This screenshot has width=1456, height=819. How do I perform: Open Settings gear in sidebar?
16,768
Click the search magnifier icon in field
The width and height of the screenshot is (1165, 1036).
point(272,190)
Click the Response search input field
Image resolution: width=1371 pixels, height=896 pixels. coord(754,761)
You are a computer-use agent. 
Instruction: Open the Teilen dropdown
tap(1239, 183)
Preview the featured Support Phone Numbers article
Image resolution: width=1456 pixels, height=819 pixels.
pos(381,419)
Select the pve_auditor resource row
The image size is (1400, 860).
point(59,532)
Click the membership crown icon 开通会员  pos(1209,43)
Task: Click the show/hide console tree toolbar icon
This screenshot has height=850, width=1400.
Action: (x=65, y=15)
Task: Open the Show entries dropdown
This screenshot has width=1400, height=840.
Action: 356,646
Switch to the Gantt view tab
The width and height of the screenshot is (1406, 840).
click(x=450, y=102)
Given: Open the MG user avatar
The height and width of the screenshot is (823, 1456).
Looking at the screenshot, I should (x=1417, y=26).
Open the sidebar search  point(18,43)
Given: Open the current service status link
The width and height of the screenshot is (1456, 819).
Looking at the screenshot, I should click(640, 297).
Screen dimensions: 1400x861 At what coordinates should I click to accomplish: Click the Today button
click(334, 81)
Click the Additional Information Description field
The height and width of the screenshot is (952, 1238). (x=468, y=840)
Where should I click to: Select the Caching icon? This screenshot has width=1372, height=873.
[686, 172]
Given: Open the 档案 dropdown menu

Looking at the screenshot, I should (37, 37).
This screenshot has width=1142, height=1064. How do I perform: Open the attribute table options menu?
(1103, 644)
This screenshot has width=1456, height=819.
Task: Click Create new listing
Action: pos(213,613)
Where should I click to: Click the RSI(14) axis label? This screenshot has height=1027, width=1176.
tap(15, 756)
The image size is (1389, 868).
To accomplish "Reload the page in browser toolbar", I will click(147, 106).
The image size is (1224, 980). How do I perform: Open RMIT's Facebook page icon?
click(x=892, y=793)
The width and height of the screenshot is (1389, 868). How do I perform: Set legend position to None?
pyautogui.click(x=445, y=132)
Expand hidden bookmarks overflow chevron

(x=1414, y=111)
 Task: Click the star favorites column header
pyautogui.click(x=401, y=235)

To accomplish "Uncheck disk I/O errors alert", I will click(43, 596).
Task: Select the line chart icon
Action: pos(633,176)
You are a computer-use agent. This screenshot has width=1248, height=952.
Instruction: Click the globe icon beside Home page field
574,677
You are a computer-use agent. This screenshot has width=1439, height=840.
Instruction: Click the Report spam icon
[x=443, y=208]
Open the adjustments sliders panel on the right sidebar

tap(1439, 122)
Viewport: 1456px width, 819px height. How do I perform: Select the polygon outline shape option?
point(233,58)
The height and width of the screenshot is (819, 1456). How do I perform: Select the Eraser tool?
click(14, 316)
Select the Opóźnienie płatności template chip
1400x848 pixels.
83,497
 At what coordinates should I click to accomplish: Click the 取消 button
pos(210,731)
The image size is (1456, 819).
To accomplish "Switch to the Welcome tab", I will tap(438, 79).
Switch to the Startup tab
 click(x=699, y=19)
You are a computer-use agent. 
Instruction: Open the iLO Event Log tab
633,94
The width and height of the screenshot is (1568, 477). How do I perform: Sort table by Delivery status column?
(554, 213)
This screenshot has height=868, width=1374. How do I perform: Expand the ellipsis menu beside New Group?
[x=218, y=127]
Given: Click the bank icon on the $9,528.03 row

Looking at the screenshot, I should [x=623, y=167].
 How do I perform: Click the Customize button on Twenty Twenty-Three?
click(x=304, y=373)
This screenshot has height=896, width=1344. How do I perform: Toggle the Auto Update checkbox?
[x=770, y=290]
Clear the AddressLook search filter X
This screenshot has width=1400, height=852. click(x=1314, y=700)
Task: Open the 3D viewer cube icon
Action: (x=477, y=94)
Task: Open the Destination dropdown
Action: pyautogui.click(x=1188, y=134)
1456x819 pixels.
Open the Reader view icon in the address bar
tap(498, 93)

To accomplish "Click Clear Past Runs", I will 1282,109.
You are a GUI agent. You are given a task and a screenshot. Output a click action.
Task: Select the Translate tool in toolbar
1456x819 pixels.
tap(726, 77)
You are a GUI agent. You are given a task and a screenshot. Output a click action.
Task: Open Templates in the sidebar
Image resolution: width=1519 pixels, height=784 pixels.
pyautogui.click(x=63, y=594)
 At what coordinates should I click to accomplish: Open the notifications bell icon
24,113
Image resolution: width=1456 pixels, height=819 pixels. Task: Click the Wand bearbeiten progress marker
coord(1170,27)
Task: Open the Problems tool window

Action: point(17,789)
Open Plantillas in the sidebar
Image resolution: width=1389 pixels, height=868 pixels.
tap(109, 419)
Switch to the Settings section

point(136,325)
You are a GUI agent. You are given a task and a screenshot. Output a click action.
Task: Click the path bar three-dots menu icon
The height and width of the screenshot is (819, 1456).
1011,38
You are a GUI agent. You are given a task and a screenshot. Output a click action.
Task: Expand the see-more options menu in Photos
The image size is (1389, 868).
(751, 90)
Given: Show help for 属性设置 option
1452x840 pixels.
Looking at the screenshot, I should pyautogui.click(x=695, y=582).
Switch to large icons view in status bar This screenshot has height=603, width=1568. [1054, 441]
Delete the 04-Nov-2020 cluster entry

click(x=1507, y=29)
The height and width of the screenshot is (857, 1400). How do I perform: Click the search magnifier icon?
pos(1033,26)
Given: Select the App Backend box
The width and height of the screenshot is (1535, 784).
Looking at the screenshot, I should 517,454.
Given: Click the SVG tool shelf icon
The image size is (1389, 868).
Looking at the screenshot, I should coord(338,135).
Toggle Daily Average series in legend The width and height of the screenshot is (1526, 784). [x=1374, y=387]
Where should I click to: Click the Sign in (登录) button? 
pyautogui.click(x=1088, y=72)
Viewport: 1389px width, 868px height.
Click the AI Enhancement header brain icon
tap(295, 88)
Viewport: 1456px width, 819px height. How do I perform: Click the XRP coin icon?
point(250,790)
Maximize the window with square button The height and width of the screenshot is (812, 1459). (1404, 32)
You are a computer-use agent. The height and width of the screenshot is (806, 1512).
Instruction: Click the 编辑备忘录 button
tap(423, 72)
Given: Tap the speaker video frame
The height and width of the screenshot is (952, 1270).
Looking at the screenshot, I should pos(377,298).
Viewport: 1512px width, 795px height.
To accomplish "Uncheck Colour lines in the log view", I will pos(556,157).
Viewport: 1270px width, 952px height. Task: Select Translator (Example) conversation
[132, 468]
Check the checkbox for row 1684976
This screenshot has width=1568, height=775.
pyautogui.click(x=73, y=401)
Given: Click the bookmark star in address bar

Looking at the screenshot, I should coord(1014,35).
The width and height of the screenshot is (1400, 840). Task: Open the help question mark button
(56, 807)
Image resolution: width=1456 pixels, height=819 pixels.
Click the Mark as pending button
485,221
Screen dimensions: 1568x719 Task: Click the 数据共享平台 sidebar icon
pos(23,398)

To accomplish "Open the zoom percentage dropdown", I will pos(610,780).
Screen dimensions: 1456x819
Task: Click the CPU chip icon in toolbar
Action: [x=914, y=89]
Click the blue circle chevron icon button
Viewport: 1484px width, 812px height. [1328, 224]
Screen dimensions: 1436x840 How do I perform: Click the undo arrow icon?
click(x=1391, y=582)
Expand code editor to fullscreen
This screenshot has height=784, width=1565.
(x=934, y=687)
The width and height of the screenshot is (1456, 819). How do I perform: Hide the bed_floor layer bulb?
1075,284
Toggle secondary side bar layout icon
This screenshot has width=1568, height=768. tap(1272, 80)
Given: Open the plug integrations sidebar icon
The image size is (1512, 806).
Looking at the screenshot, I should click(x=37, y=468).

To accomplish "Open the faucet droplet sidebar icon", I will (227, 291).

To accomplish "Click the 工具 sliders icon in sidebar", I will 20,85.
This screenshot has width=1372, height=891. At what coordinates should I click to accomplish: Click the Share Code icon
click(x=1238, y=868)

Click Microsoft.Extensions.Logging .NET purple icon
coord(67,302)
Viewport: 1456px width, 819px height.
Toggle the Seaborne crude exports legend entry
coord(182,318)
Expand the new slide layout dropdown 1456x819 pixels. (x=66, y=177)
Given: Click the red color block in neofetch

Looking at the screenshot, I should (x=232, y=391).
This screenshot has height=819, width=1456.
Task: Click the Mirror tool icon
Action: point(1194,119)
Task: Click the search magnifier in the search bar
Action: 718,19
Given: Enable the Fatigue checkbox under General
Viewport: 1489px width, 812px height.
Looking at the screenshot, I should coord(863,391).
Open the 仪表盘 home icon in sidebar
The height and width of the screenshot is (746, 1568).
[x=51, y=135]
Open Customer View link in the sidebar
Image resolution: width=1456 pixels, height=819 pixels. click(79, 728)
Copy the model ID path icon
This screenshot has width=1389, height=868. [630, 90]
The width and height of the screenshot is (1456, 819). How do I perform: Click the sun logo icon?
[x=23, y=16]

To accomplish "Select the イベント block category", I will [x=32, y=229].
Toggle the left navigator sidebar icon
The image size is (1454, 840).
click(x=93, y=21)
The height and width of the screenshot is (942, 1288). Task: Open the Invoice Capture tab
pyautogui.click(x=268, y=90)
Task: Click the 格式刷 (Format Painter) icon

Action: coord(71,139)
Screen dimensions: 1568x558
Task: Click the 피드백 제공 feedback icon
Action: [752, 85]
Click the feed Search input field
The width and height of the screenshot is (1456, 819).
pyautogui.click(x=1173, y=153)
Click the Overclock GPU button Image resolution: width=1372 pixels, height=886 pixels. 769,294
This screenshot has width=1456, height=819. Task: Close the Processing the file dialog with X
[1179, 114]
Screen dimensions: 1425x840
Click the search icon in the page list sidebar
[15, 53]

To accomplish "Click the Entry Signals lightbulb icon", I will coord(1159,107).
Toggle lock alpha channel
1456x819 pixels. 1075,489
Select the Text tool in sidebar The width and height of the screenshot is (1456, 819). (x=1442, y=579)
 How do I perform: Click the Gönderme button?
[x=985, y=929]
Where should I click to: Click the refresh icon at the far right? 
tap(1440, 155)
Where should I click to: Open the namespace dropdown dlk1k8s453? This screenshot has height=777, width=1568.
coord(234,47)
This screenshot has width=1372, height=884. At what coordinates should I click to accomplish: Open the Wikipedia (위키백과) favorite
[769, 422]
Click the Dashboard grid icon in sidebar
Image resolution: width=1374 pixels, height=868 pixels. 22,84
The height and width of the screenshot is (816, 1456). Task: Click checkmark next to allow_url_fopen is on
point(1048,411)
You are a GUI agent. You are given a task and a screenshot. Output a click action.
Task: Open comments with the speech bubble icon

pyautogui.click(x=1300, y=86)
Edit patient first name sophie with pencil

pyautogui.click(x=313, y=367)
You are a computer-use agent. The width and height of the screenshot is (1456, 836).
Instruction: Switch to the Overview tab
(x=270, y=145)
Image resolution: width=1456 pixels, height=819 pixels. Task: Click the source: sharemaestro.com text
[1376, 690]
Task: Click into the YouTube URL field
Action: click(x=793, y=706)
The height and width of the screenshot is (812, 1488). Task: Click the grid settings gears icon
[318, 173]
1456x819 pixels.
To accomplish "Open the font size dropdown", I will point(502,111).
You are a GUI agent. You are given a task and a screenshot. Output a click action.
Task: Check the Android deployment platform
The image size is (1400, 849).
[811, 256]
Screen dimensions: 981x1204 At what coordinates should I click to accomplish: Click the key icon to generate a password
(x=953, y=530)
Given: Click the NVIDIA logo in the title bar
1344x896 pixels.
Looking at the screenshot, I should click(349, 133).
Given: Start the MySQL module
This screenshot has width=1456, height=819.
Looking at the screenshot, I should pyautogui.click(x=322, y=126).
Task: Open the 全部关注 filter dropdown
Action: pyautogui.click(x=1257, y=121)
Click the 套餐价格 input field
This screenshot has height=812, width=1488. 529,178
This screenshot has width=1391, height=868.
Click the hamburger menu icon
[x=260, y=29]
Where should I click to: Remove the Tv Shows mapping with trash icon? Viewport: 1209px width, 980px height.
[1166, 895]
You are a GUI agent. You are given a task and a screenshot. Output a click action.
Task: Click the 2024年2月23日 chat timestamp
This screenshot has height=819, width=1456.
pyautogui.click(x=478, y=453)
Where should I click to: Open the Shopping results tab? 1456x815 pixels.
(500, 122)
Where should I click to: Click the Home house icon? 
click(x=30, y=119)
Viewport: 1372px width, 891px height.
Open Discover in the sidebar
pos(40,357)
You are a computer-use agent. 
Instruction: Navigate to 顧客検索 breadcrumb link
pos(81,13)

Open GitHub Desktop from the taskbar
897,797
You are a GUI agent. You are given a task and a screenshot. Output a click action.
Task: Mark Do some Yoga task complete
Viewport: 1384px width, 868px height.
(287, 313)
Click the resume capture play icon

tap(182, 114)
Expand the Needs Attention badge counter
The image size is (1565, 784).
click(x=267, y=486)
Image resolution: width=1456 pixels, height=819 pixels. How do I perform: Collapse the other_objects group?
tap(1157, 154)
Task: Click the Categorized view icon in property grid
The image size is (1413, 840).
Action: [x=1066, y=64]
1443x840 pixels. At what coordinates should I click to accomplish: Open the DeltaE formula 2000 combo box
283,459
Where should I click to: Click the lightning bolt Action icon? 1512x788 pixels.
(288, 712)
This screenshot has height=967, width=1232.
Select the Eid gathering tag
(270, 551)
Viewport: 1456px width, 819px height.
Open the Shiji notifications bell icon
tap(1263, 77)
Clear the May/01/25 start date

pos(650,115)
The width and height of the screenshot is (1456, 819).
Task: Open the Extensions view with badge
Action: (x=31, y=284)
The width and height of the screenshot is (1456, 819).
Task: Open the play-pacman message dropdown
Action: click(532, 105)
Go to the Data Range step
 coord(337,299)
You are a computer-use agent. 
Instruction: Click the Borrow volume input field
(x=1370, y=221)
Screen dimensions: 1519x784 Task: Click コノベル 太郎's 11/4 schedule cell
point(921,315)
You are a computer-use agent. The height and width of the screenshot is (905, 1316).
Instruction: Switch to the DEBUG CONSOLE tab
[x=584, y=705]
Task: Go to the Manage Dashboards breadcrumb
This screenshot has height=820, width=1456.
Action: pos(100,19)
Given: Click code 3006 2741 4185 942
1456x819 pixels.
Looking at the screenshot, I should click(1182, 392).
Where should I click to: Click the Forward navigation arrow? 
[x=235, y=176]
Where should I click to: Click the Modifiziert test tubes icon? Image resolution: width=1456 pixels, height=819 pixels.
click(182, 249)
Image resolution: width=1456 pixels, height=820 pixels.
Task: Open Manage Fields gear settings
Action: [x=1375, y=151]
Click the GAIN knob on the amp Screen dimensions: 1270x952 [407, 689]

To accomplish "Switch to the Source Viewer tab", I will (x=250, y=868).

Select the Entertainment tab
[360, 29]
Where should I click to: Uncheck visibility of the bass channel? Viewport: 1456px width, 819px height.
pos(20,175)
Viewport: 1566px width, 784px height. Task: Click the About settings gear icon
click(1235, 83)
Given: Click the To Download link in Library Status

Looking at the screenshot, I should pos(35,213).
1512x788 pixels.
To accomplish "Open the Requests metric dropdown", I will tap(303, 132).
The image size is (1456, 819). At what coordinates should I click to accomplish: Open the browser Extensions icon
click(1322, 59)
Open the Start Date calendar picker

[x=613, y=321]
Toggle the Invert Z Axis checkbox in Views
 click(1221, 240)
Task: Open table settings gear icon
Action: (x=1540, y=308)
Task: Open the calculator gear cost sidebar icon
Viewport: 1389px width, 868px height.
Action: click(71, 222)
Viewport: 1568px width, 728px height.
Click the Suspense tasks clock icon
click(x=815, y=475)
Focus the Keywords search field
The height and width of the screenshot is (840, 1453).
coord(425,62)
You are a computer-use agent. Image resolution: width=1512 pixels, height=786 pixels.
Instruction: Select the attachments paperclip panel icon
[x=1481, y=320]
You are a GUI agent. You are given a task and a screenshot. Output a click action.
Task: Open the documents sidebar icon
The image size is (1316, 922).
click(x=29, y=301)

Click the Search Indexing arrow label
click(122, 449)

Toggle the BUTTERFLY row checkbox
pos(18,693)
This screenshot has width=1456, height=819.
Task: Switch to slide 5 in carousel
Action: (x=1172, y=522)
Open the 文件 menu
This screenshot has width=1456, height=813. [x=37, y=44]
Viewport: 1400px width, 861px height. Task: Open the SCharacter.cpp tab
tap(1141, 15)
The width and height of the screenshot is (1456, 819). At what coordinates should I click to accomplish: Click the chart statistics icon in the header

■ **What is needed**: Set down only these lines, exactly: the one containing "Viewport: 1400px width, 861px" and each line after it through the end of the entries above.

■ **Output for this exercise**:
Viewport: 1400px width, 861px height. Task: Open the SCharacter.cpp tab
tap(1141, 15)
The width and height of the screenshot is (1456, 819). At what coordinates should I click to accomplish: Click the chart statistics icon in the header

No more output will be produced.